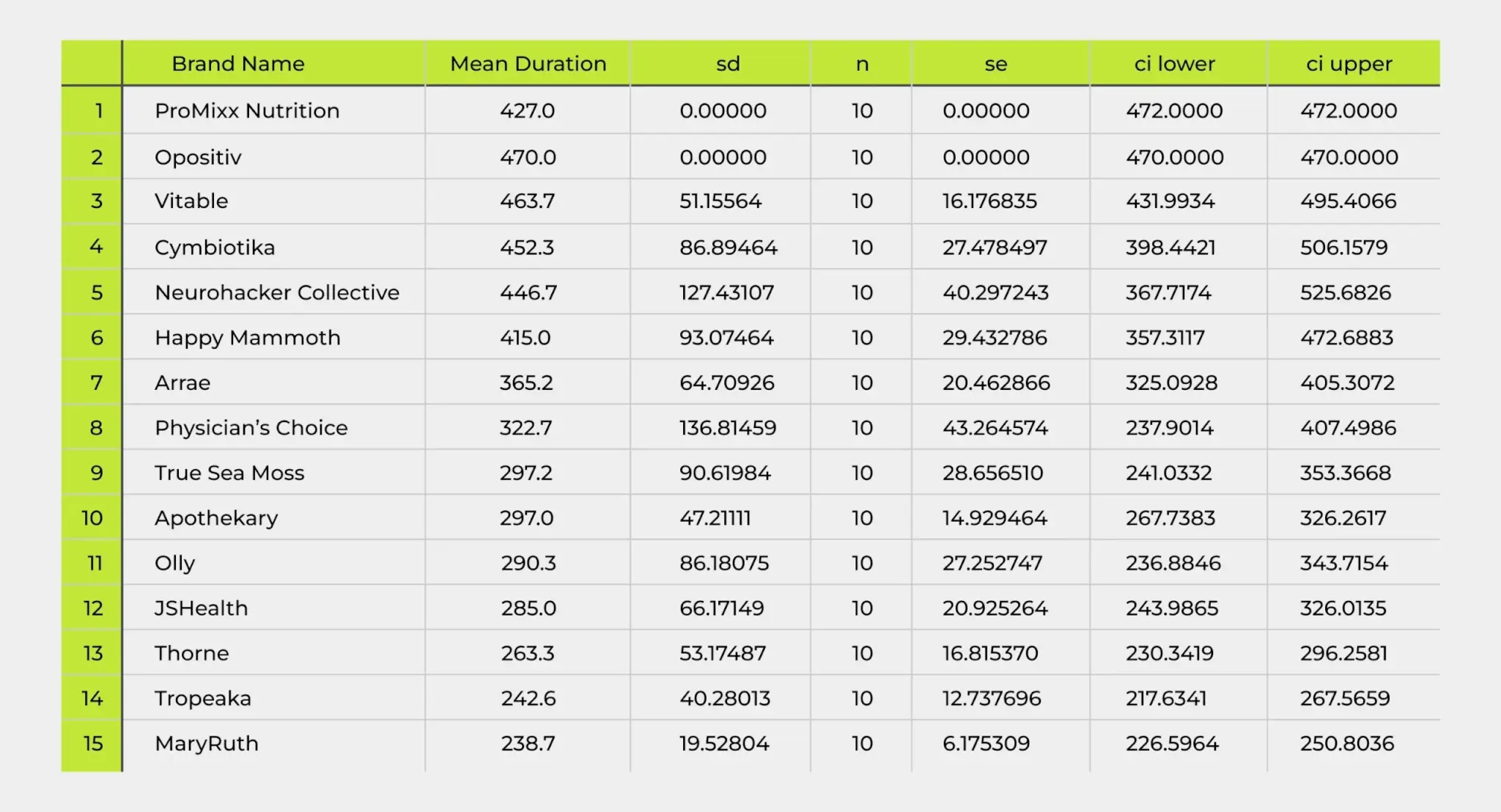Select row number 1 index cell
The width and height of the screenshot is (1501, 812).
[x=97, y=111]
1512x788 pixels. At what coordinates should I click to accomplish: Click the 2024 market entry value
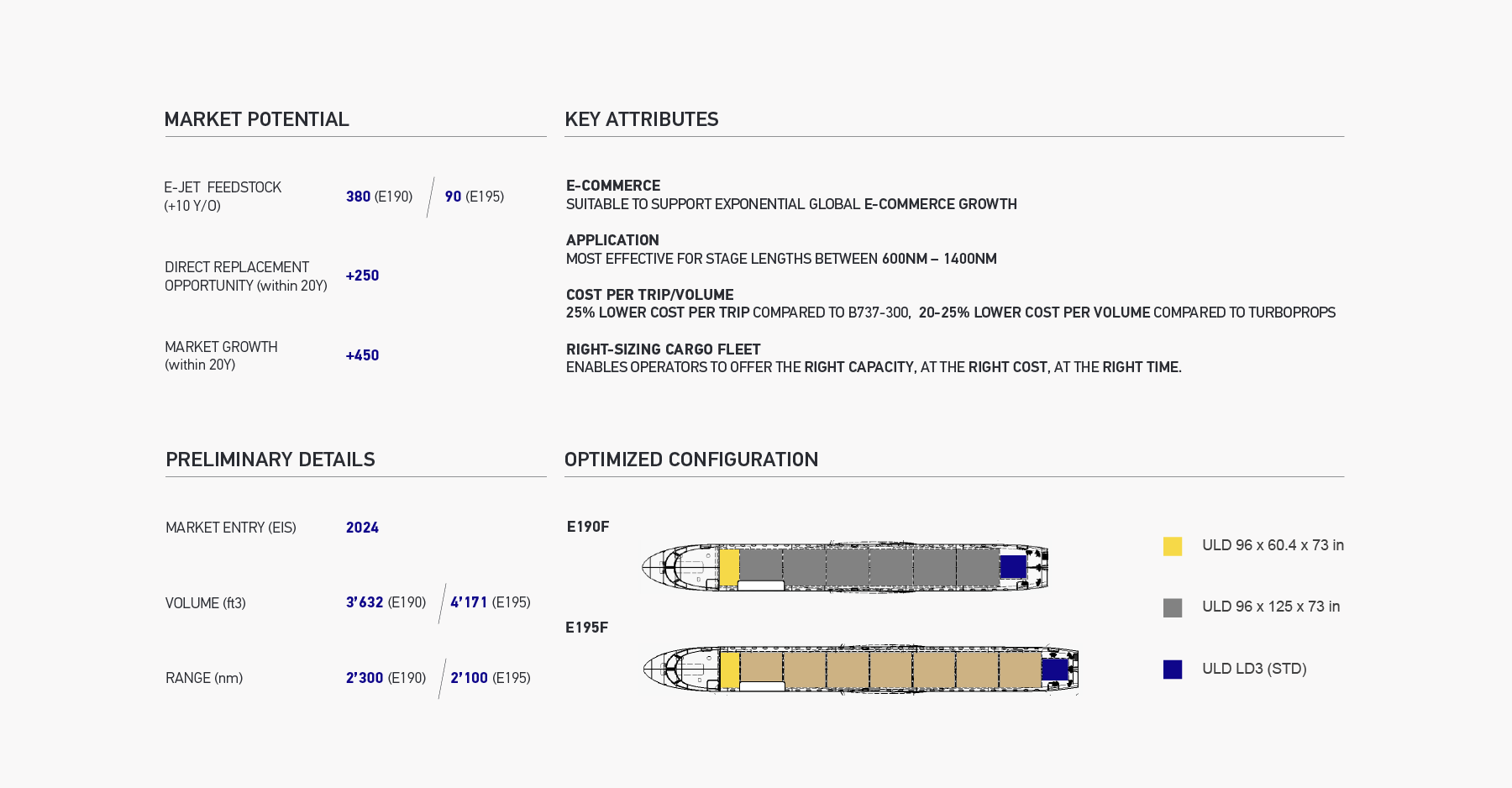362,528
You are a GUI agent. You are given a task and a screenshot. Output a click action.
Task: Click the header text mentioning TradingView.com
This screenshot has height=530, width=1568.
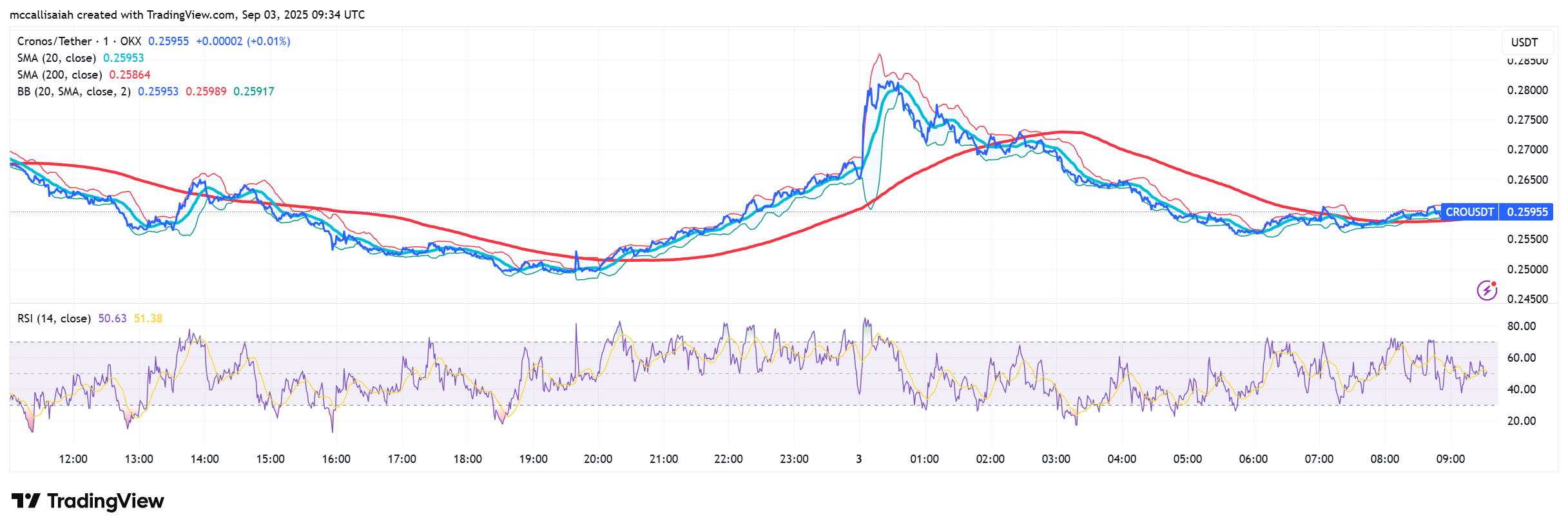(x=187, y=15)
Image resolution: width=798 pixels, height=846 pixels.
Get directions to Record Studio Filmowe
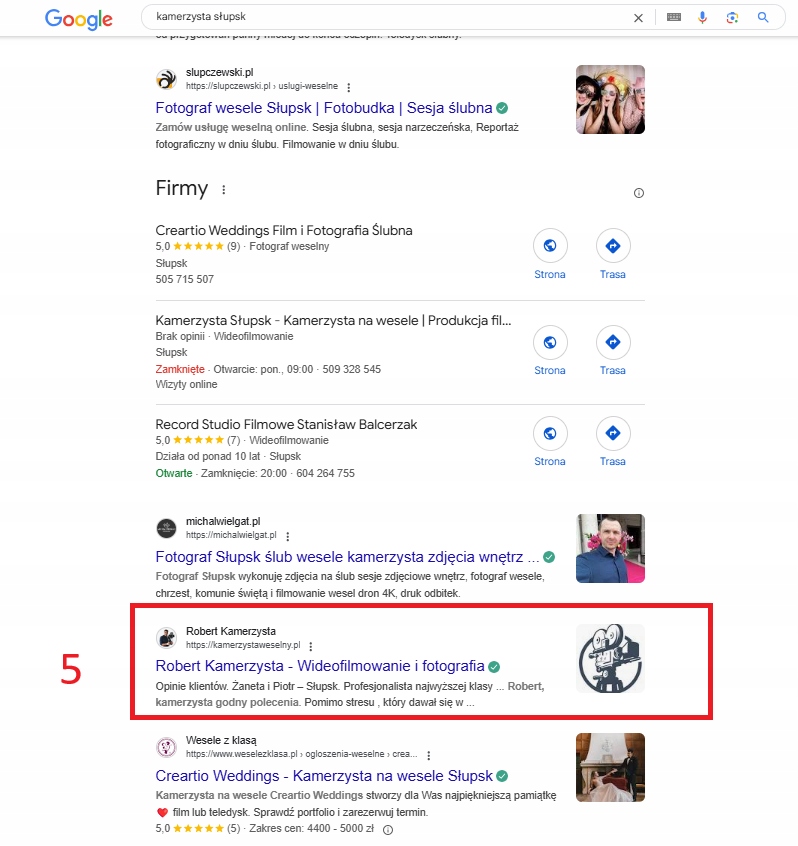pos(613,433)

** 作業の指示 **
「You are a GUI」を含む行から記録の終わりまでを、空行を抜いた番号付きの箇条書きに書き直してください。画像は答えに入れないでください。

** 解答の例 **
1. You are a GUI agent. You are given a task and a screenshot. Output a click action.
2. Task: Click the header text mentioning TradingView.com
3. This screenshot has height=530, width=1568.
4. (x=187, y=15)
5. Image resolution: width=798 pixels, height=846 pixels.
6. Get directions to Record Studio Filmowe
7. pos(613,433)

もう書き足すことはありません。